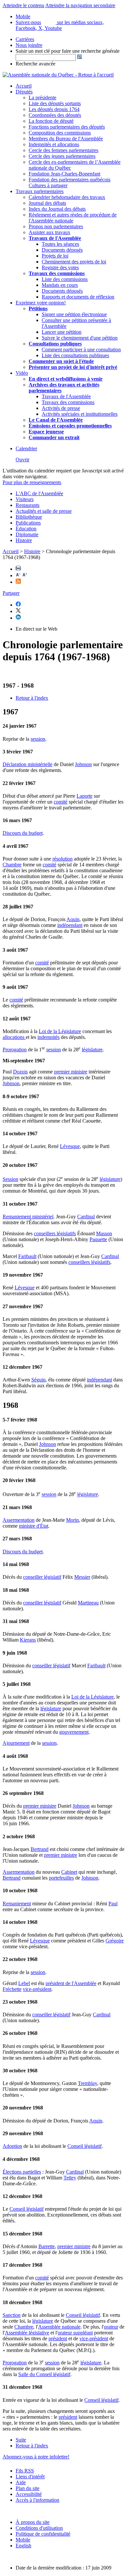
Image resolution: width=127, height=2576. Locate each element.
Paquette (98, 1239)
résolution (62, 858)
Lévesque (70, 1146)
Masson (104, 1233)
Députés (24, 91)
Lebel (24, 1983)
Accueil (24, 86)
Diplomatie (27, 534)
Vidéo (22, 373)
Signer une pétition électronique (74, 314)
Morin (72, 1520)
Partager (11, 593)
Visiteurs (25, 499)
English (23, 2545)
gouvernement (74, 1732)
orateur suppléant (75, 2332)
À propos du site (32, 2522)
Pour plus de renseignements (32, 482)
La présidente (42, 97)
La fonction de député (51, 121)
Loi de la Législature (60, 1031)
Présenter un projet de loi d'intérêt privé (73, 367)
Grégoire (115, 1940)
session (38, 739)
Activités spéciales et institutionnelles (80, 414)
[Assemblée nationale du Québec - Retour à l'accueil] (58, 74)
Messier (82, 1577)
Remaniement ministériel (28, 1216)
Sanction (12, 2315)
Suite (21, 2440)
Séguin (38, 1379)
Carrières (25, 39)
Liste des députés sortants (55, 103)
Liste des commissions (65, 279)
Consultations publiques (55, 343)
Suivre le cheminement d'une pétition (80, 338)
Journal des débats (47, 203)
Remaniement (17, 1903)
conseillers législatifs (55, 1233)
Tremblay (87, 2083)
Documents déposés (62, 250)
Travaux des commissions (57, 273)
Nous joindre (29, 45)
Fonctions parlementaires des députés (67, 127)
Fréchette (12, 1989)
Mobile (23, 2539)
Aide (21, 2482)
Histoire (24, 540)
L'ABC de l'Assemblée (39, 493)
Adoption (12, 2146)
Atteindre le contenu (23, 5)
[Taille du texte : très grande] (24, 575)
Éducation (26, 528)
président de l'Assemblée (71, 1983)
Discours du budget (23, 833)
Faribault (27, 1256)
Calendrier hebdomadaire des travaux (67, 197)
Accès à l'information (37, 2500)
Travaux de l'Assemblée (55, 238)
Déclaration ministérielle (27, 764)
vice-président (37, 1989)
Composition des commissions (60, 132)
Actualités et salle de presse (44, 511)
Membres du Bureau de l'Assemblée (66, 138)
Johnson (83, 764)
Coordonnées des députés (55, 115)
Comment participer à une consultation (81, 349)
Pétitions (38, 308)
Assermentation (19, 1520)
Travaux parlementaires (40, 191)
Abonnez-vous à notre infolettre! (36, 2456)
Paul (113, 1903)
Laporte (84, 796)
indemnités (48, 1037)
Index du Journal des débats (57, 209)
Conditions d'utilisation (39, 2528)
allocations (14, 1037)
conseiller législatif (42, 1577)
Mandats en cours (60, 285)
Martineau (88, 1602)
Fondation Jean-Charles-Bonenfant (64, 173)
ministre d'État (33, 1526)
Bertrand (40, 1849)
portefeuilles (61, 1878)
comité (60, 802)
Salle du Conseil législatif (44, 2374)
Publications (28, 522)
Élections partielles (22, 2172)
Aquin (72, 919)
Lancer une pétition (61, 332)
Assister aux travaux (49, 232)
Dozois (20, 1071)
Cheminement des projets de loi (74, 261)
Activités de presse (61, 408)
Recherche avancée (35, 63)
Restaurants (27, 505)
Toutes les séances (60, 244)
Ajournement (16, 1743)
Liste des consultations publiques (75, 355)
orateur (111, 2327)
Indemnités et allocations (54, 144)
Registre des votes (60, 267)
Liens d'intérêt (30, 2476)
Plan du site (27, 2488)
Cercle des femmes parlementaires (63, 150)
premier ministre (70, 1071)
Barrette (46, 2246)
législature (92, 1049)
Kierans (28, 1640)
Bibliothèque (29, 517)
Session (10, 1179)
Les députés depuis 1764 (54, 109)
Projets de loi (55, 256)
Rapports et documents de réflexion (78, 297)
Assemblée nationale (59, 2327)
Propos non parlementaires (56, 226)
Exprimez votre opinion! (41, 302)
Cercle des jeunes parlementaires (62, 156)
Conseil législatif (84, 2146)
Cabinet (69, 1872)
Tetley (70, 2177)
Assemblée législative (27, 2332)
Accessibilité (29, 2494)
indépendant (69, 925)
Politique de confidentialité (43, 2534)
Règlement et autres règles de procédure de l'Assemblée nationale (73, 217)
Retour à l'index (32, 698)
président (58, 2338)
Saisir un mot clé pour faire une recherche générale (68, 51)
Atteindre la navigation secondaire (80, 5)
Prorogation (15, 1049)
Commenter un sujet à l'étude (61, 361)
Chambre (12, 864)
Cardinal (86, 1216)
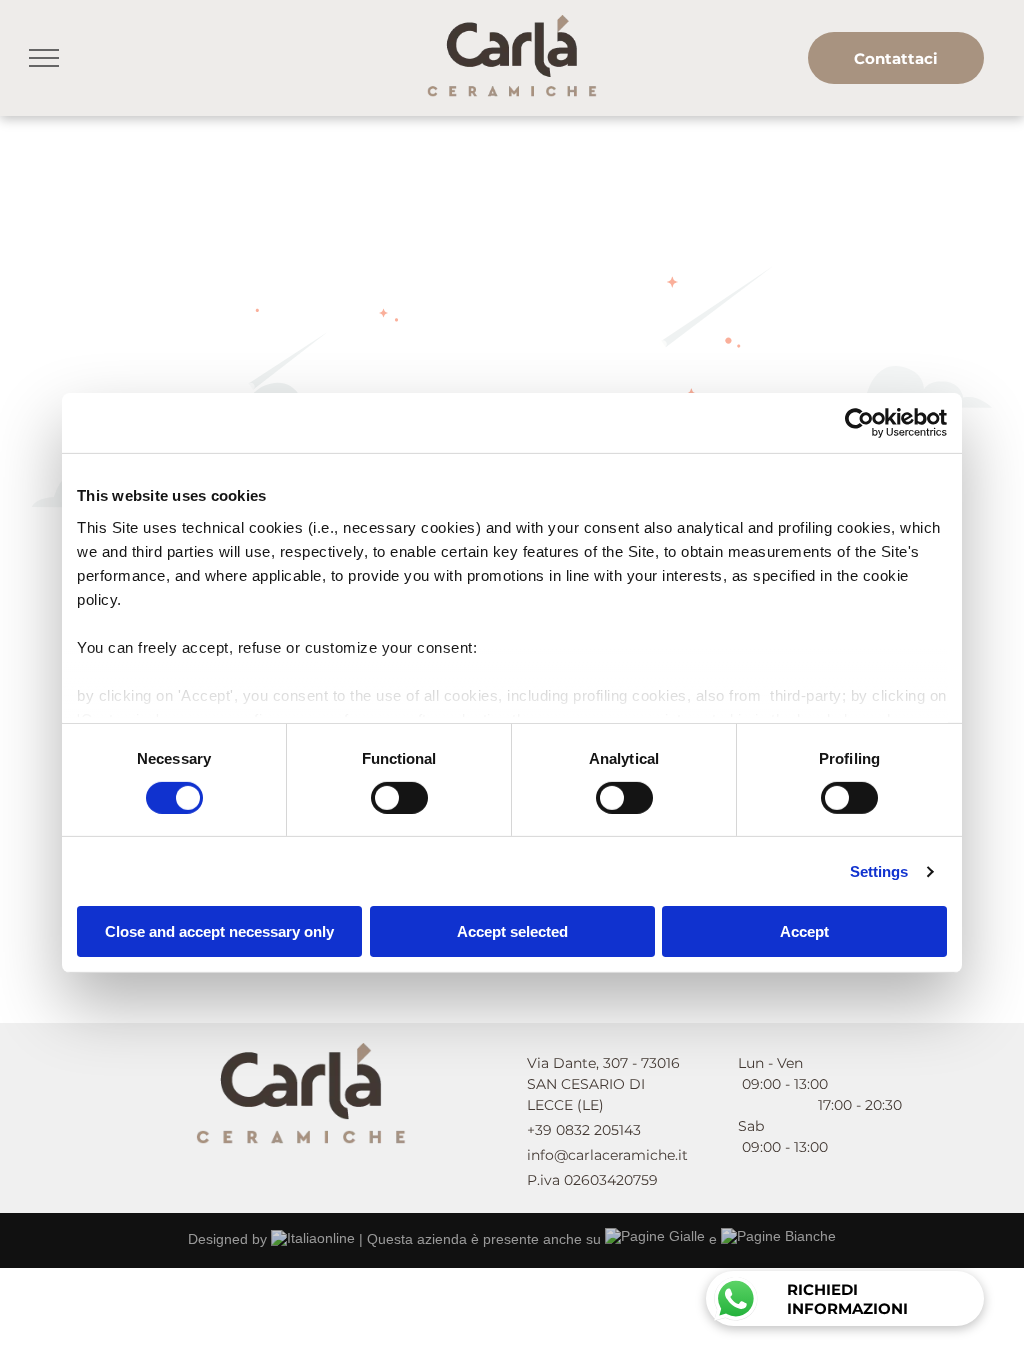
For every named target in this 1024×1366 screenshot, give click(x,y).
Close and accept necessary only (219, 931)
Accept (804, 931)
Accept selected (512, 931)
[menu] (44, 58)
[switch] (399, 798)
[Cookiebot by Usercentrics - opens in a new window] (859, 423)
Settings (879, 871)
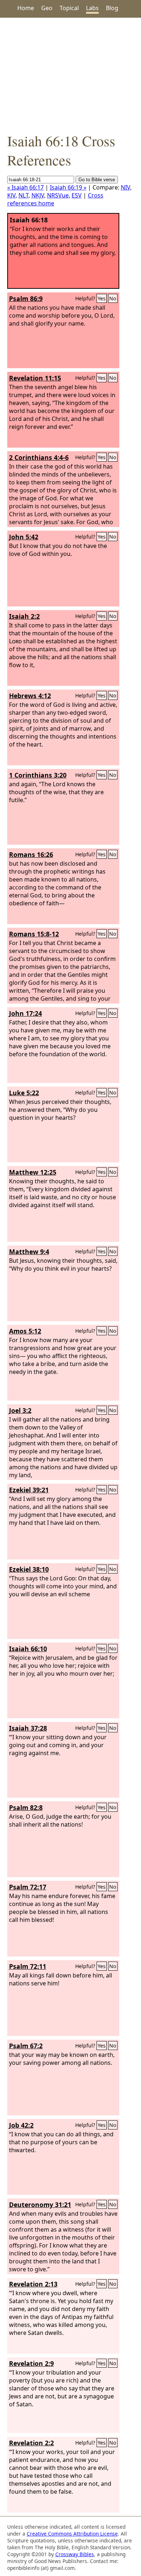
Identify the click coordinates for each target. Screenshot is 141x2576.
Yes (102, 298)
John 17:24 (25, 1013)
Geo (46, 8)
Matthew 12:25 (32, 1172)
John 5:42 (23, 536)
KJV (11, 195)
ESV (77, 195)
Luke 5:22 (24, 1092)
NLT (23, 195)
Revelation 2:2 (31, 2442)
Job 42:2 (21, 2125)
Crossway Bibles (74, 2554)
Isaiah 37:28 (28, 1728)
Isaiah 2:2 (24, 616)
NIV (125, 187)
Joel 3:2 (20, 1410)
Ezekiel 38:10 (29, 1569)
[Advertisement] (70, 74)
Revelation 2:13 (33, 2284)
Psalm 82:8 (26, 1807)
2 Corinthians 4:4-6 (39, 457)
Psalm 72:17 (27, 1887)
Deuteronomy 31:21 (40, 2204)
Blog (112, 8)
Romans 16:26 (31, 854)
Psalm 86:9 (26, 298)
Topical (69, 8)
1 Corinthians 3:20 (38, 775)
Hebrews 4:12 (30, 695)
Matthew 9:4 (29, 1251)
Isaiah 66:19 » (68, 187)
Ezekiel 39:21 (29, 1489)
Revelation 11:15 (35, 378)
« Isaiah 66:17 (25, 187)
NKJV (37, 195)
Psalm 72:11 (27, 1966)
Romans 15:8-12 (34, 934)
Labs (92, 8)
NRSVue (58, 195)
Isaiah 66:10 (28, 1648)
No (112, 298)
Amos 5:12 (25, 1331)
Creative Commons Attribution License (72, 2533)
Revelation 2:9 (31, 2363)
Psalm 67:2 (26, 2045)
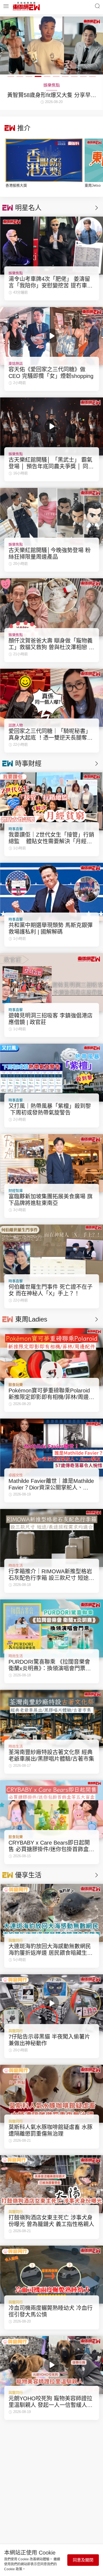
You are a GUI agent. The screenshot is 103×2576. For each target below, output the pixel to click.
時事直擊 (16, 829)
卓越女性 (16, 1475)
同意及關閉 (83, 2560)
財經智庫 (16, 1191)
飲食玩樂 (16, 1385)
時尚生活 (16, 1565)
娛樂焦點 (16, 273)
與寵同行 (16, 1940)
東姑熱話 (16, 363)
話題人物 (16, 725)
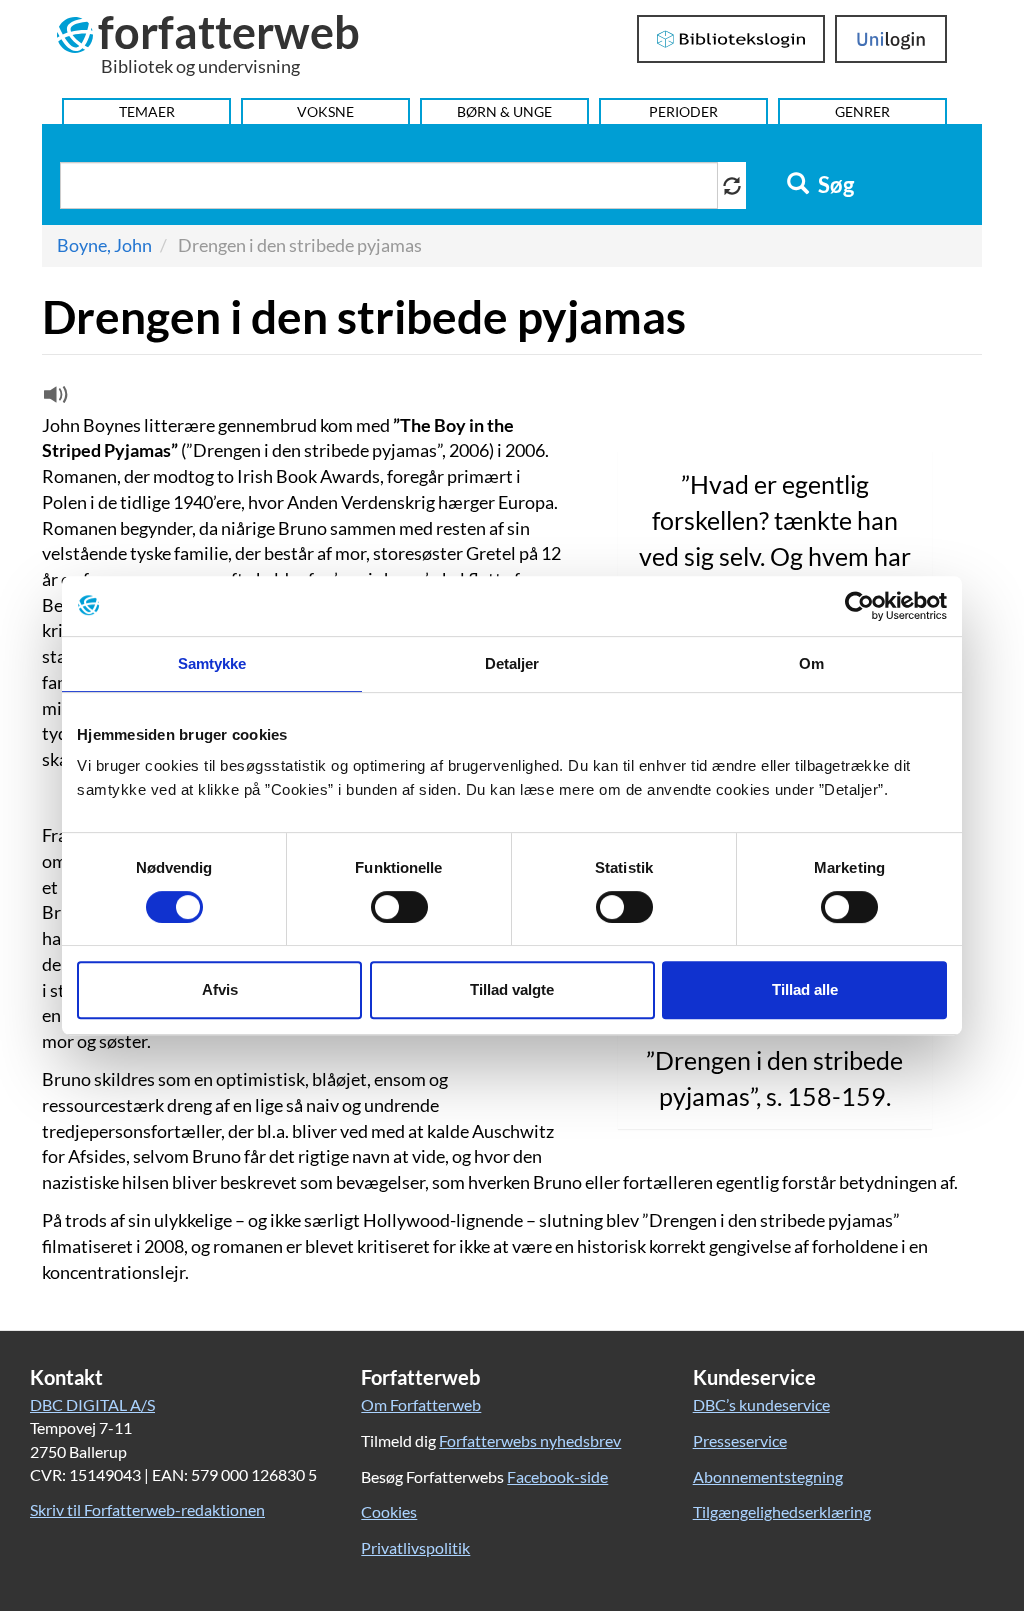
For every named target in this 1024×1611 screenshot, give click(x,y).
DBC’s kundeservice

## YOUR ASSIGNMENT
In the answer, repeat exactly the lines from the top of the entries above through the line with "Partager (11, 593)", and leave pictures out of it.

## ANSWER TO THIS PROBLEM
Image resolution: width=127, height=2576. Locate each element.
Paquette (98, 1239)
résolution (62, 858)
Lévesque (70, 1146)
Masson (104, 1233)
Députés (24, 91)
Lebel (24, 1983)
Accueil (24, 86)
Diplomatie (27, 534)
Vidéo (22, 373)
Signer une pétition électronique (74, 314)
Morin (72, 1520)
Partager (11, 593)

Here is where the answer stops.